**To do**
Find and return every line of the data that contains the word "computer".

**Material for the task**
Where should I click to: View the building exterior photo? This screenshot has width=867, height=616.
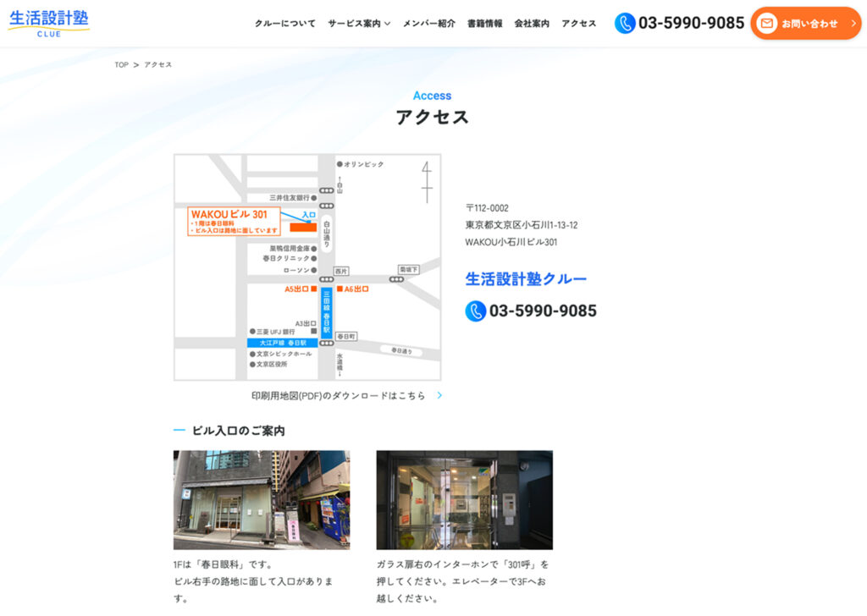[x=262, y=500]
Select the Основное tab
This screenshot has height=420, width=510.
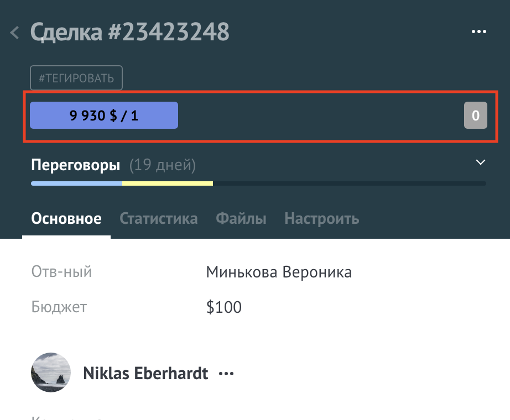[x=66, y=219]
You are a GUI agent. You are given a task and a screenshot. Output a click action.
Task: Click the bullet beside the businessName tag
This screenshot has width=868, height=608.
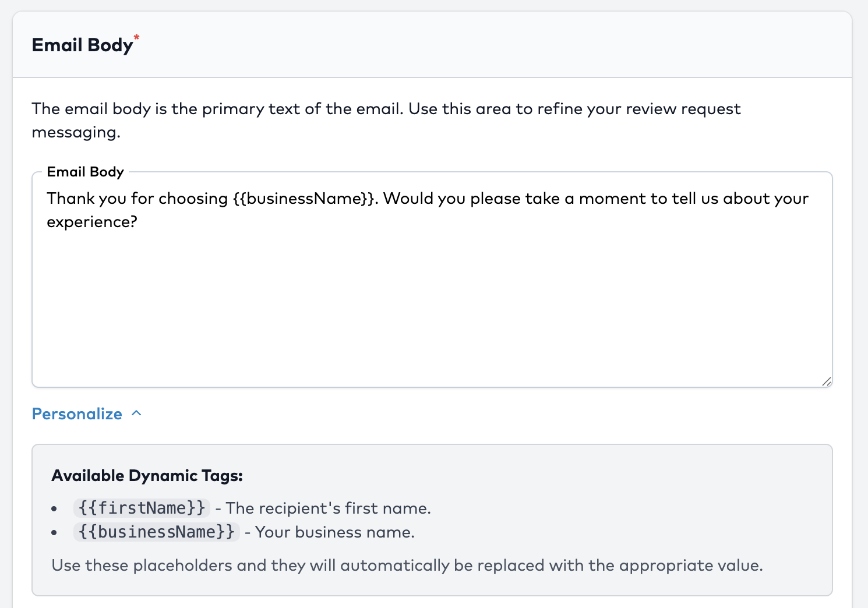point(54,533)
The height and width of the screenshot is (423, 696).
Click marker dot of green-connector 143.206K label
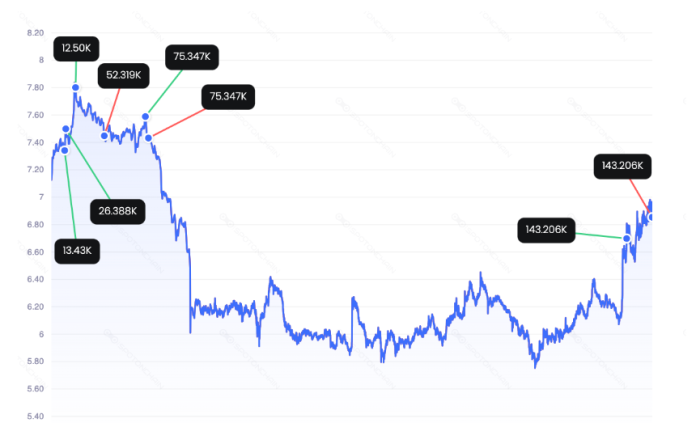coord(627,238)
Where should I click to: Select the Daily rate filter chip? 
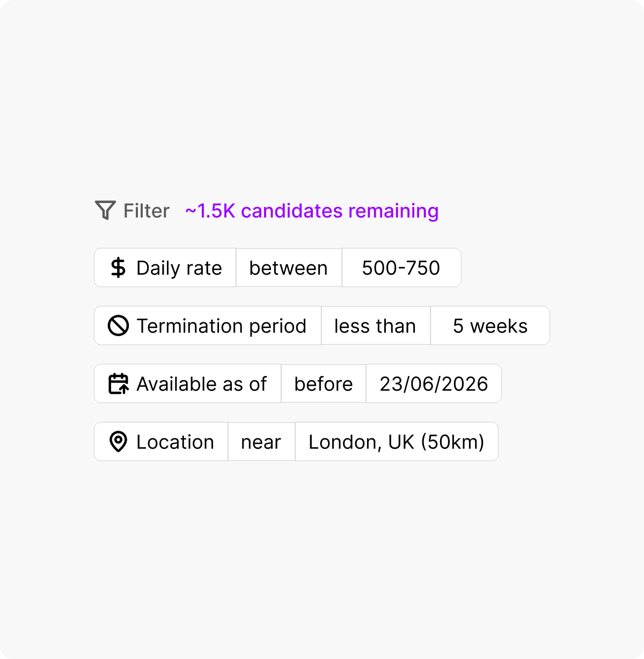165,267
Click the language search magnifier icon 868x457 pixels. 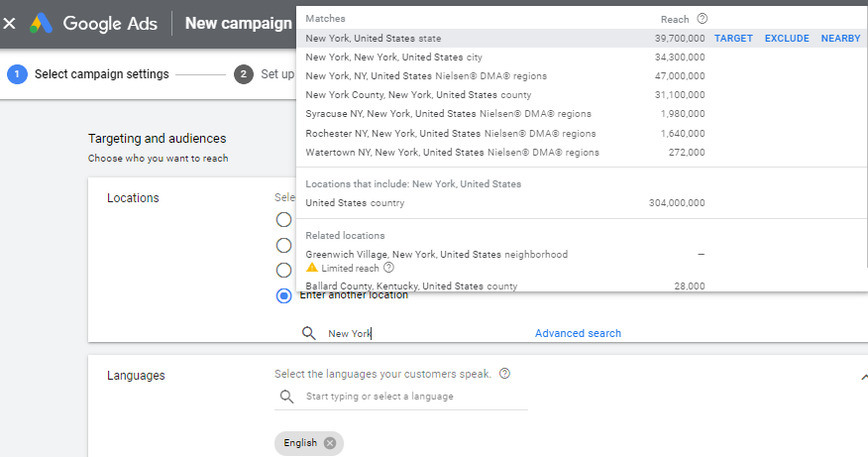click(x=286, y=397)
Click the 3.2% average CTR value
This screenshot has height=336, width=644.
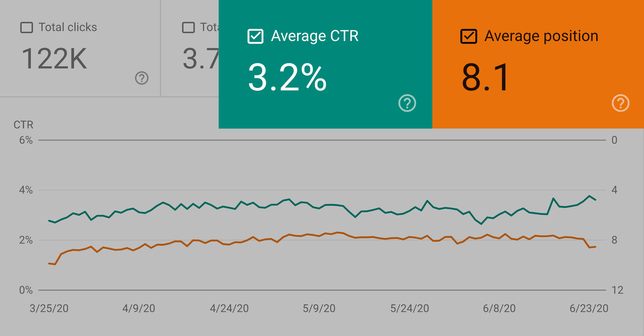coord(287,77)
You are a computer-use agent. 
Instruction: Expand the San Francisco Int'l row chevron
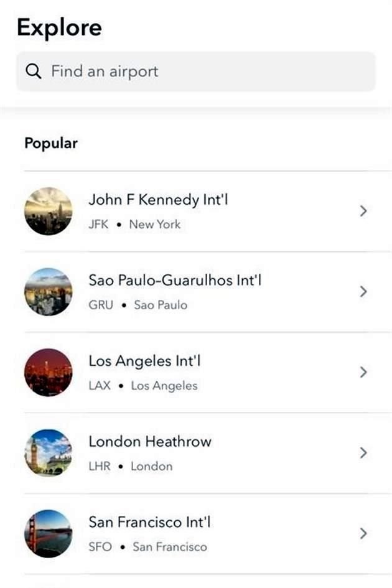click(x=365, y=534)
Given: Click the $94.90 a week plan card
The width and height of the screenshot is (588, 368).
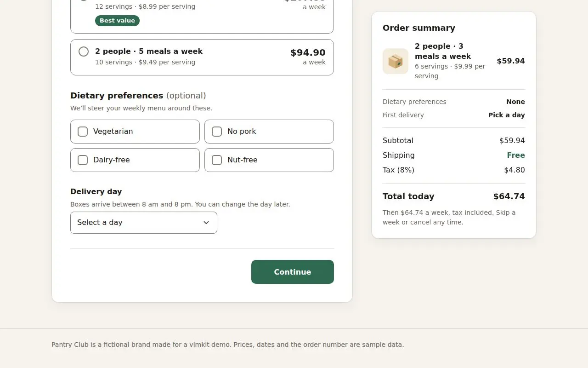Looking at the screenshot, I should (202, 57).
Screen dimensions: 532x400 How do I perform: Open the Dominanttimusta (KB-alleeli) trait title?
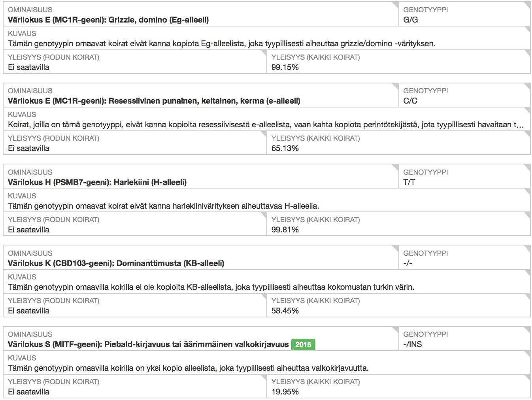click(x=116, y=263)
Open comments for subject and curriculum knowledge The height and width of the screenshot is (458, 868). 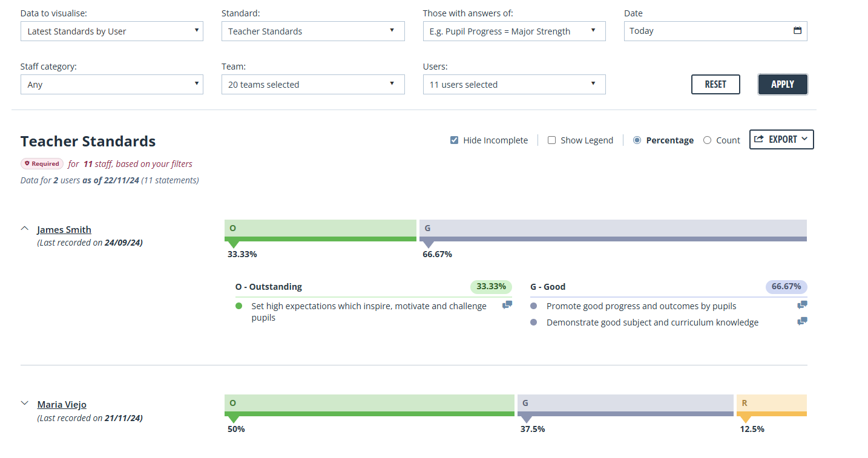(x=802, y=322)
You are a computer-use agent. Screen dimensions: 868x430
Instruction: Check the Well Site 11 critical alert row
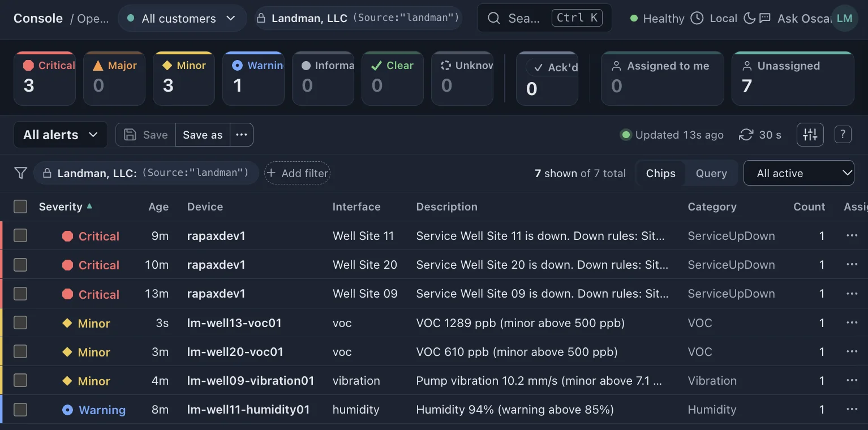point(20,235)
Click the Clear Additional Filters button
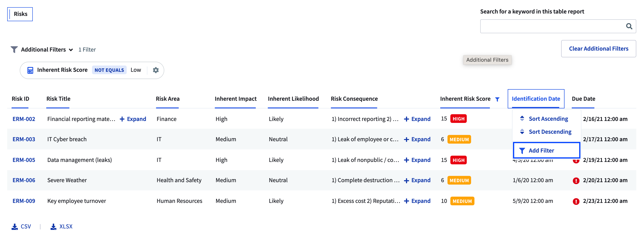 pos(598,49)
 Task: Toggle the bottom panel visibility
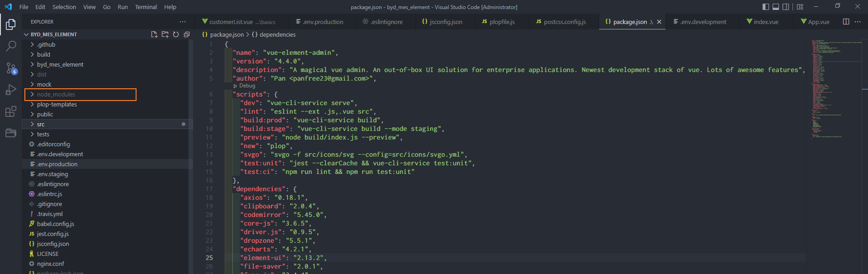point(776,7)
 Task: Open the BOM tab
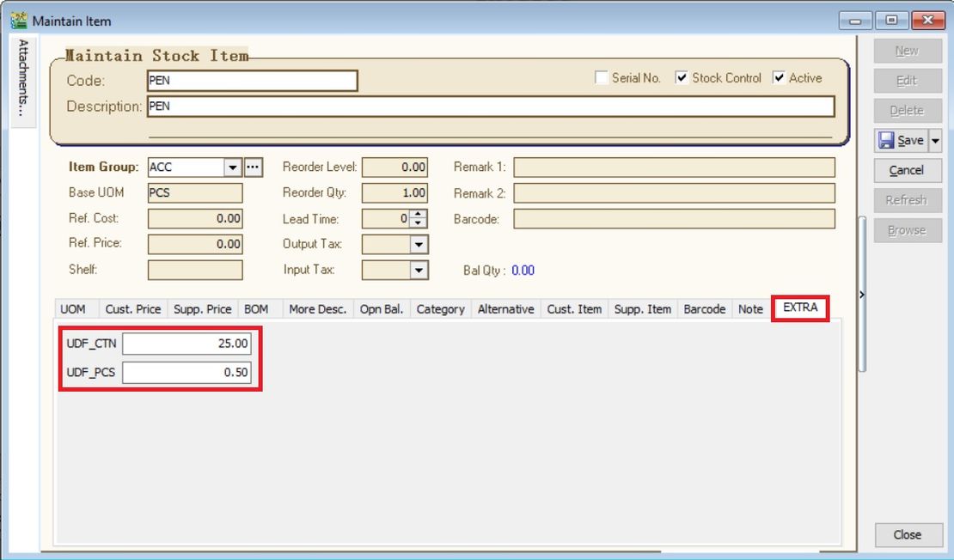click(256, 309)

**Your solution**
You are a computer-use agent. 
You are a computer-use agent. Screen dimensions: 868x430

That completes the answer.